Russa é presa nos EUA acusada de trabalhar ilegalmente como agente do Kremlin

Por Alagoas Brasil Noticias

Uma cidadã russa de 29 anos foi presa em Washington suspeita de atuar como agente infiltrada para favorecer a Rússia, informou o Departamento de Justiça dos Estados Unidos, nesta segunda-feira (16).

A mulher, identificada como Mariia Butina, foi detida neste domingo (15) na capital norte-americana acusada de ter tecido redes de contatos para beneficiar a Rússia sem cumprir os trâmites de registro previstos no país, segundo relatou o governo dos Estados Unidos. Por isso, a russa foi indiciada por crime de conspiração.

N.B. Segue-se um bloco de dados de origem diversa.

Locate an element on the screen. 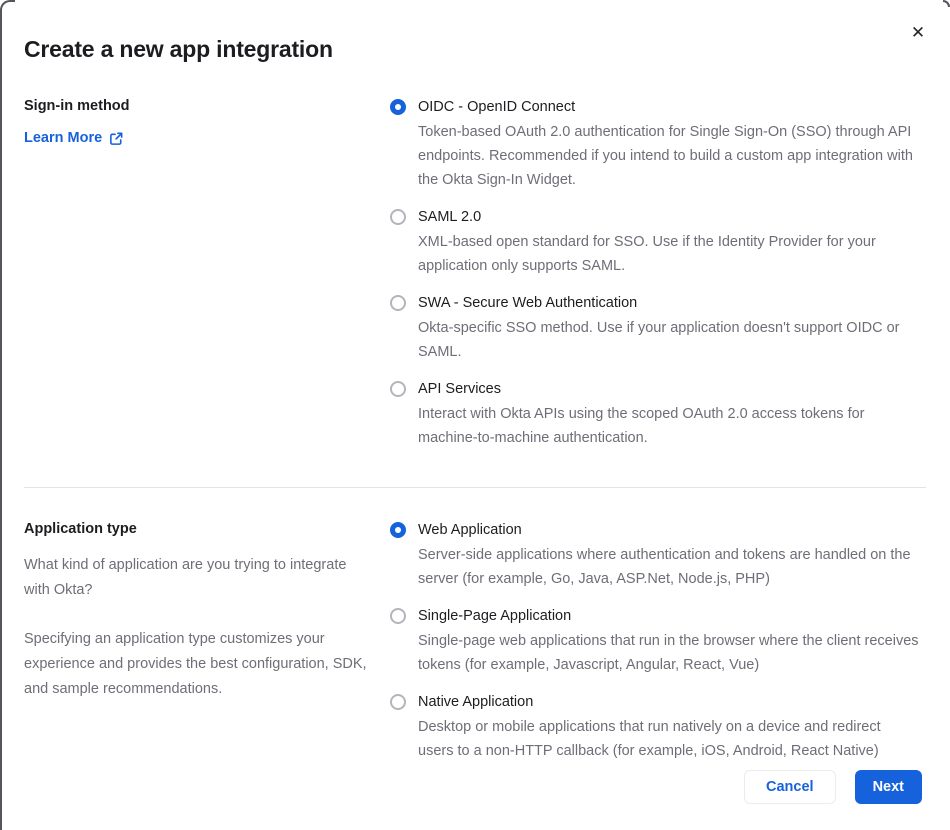 This screenshot has width=950, height=830. close-icon: ✕ is located at coordinates (918, 32).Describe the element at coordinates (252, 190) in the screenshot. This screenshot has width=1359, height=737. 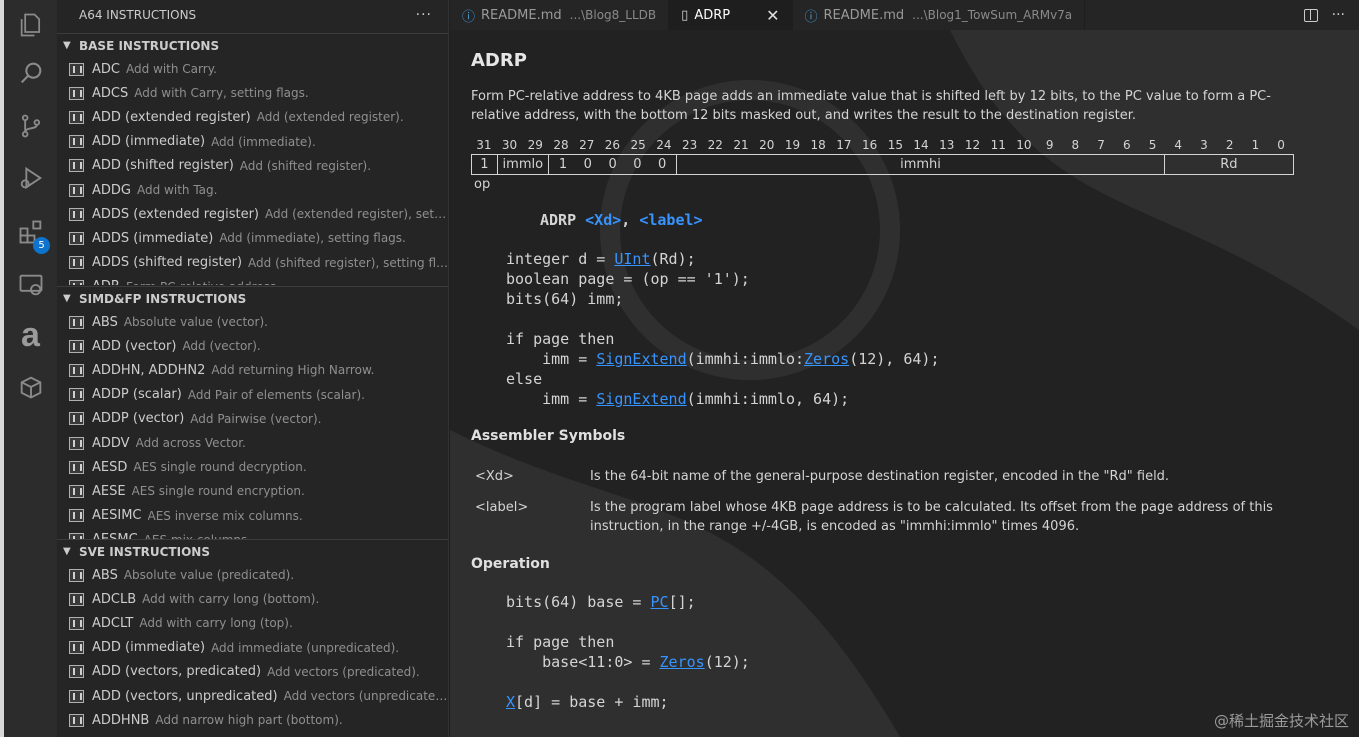
I see `instruction-item: ADDG Add with Tag.` at that location.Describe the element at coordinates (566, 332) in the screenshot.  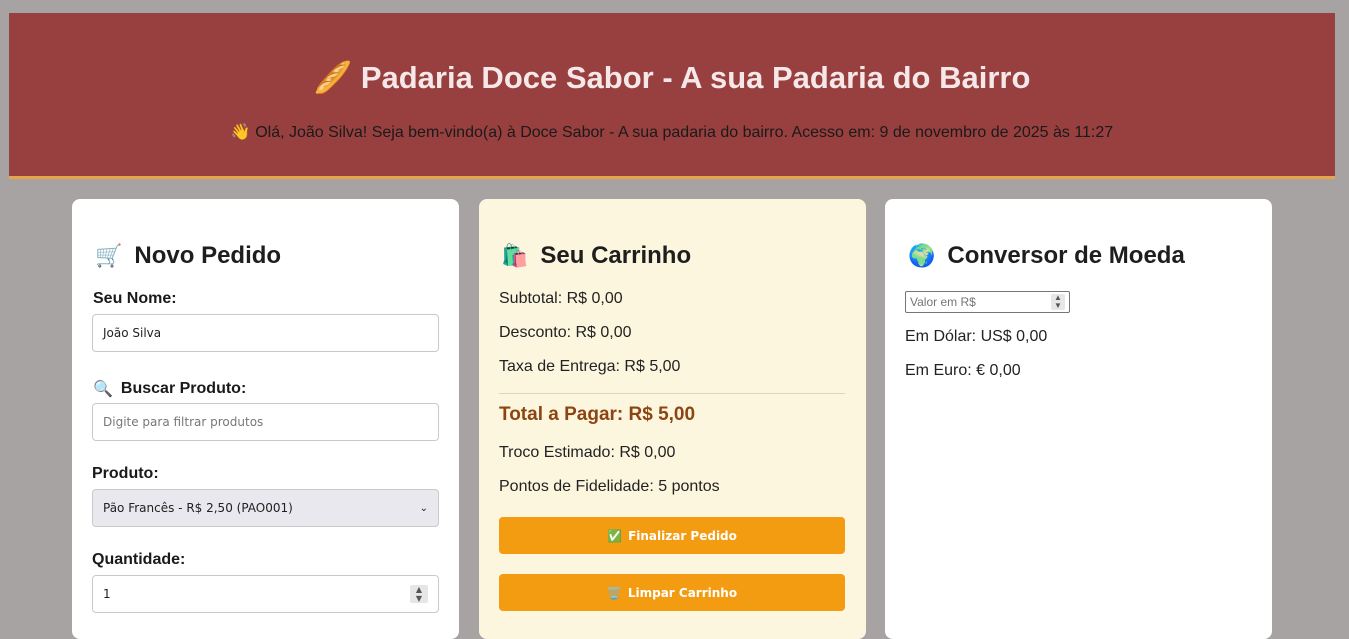
I see `discount-text: Desconto: R$ 0,00` at that location.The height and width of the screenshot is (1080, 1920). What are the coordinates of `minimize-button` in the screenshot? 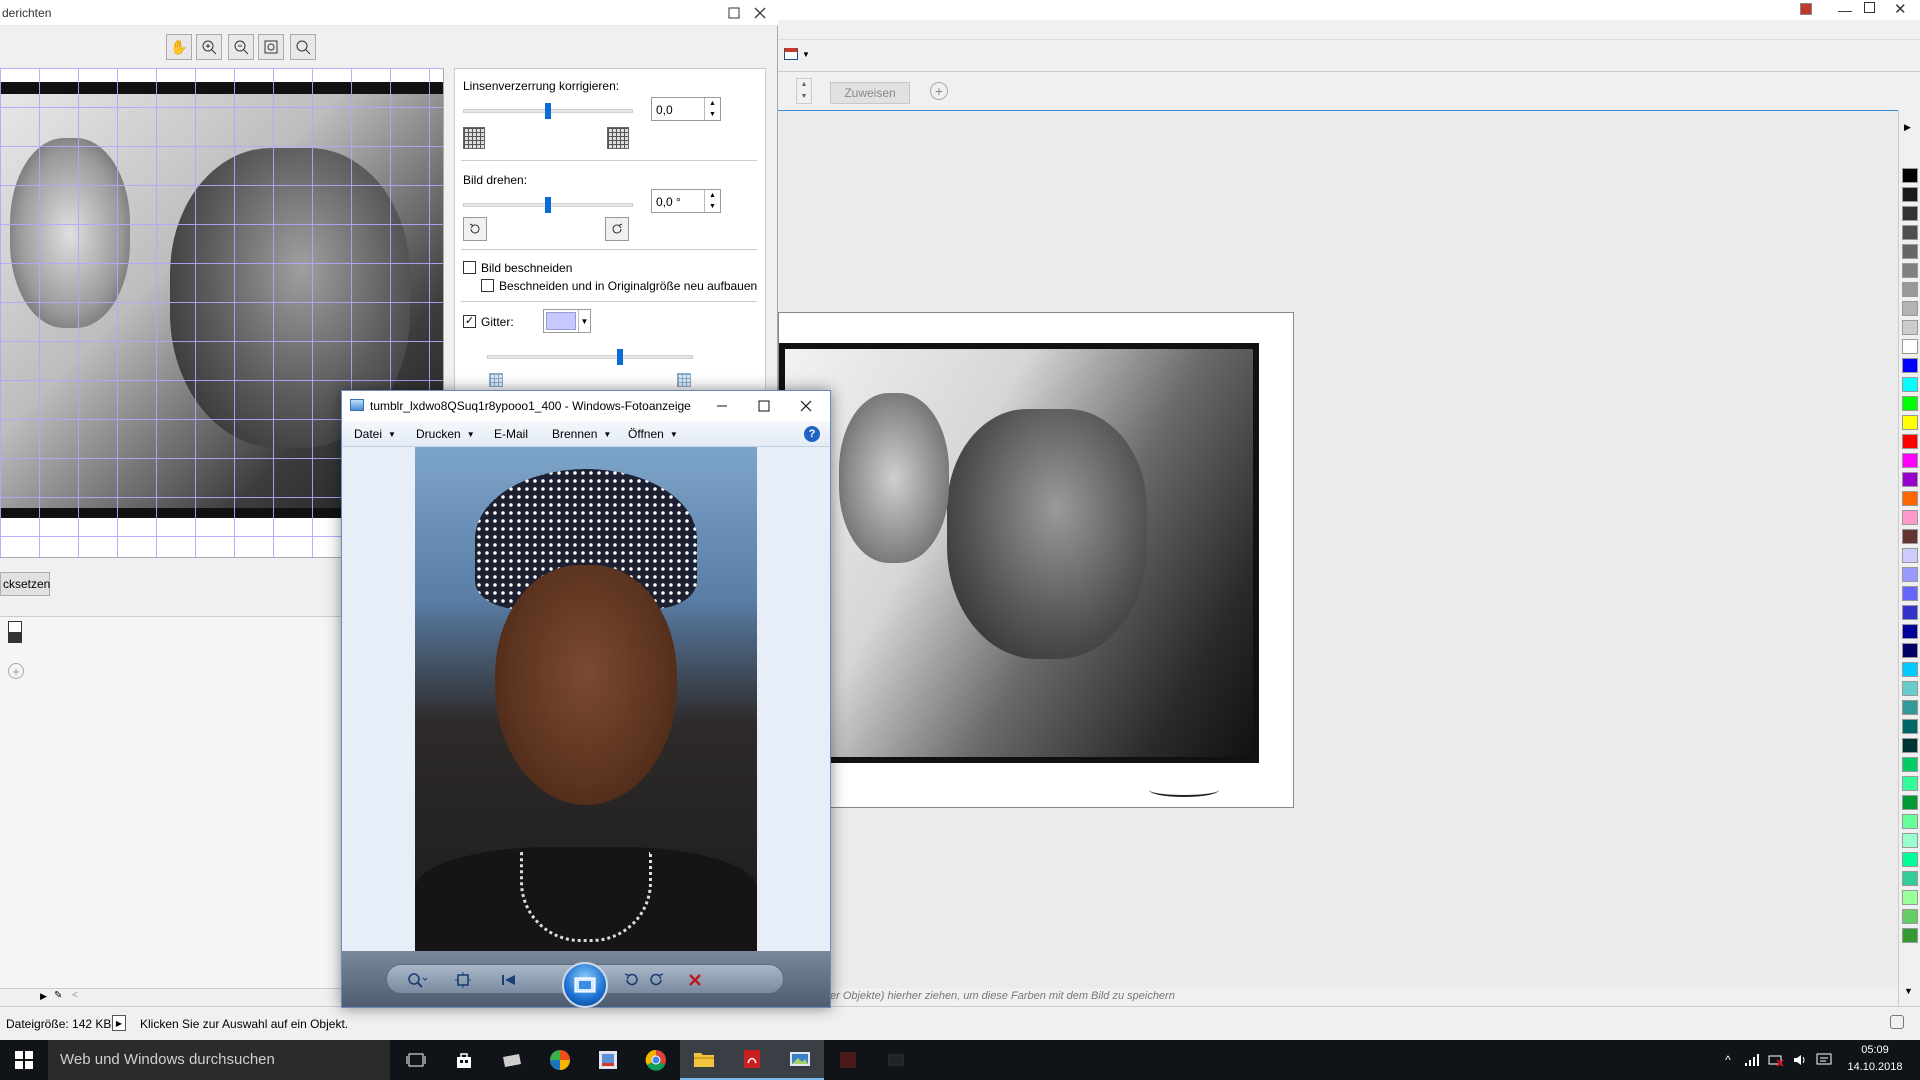 It's located at (722, 406).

Butina, de 29 anos e residente de Washington, foi apresentada diante de uma corte federal da capital, onde as acusações foram oficializadas e se ordenou que permanecesse em prisão à espera de outra audiência fixada para a próxima quarta-feira (18).

Funcionária infiltrada

Entre 2015 e – pelo menos – fevereiro de 2017, a acusada trabalhou para um alto funcionário do Banco Central Russo, que foi sancionado pelo Departamento do Tesouro no último mês de abril.

Segundo informou o governo com base nos documentos judiciais, houve um esforço por parte de Butina e este funcionário para que a detida atuasse como agente russa dentro dos EUA, tecendo relações com americanos e infiltrando-se em empresas que tivessem influência com políticos do país.

A acusação afirma que a agente russa não informou às autoridades dos seus verdadeiros objetivos, o que está requerido por lei e lhe poderia acarretar uma condenação de até cinco anos de prisão.

Reunião em Helsinque

Seu comparecimento no tribunal aconteceu pouco depois que o presidente dos EUA, Donald Trump, e seu homólogo russo, Vladimir Putin, realizassem em Helsinque sua primeira cúpula bilateral.

Esta reunião se viu sacudida na sexta-feira passada quando a investigação do conluio russo resultou no indiciamento de 12 agentes de Moscoupelo seu suposto hackeamento e difusão de dados da campanha da rival de Trump nas eleições de 2016, Hillary Clinton.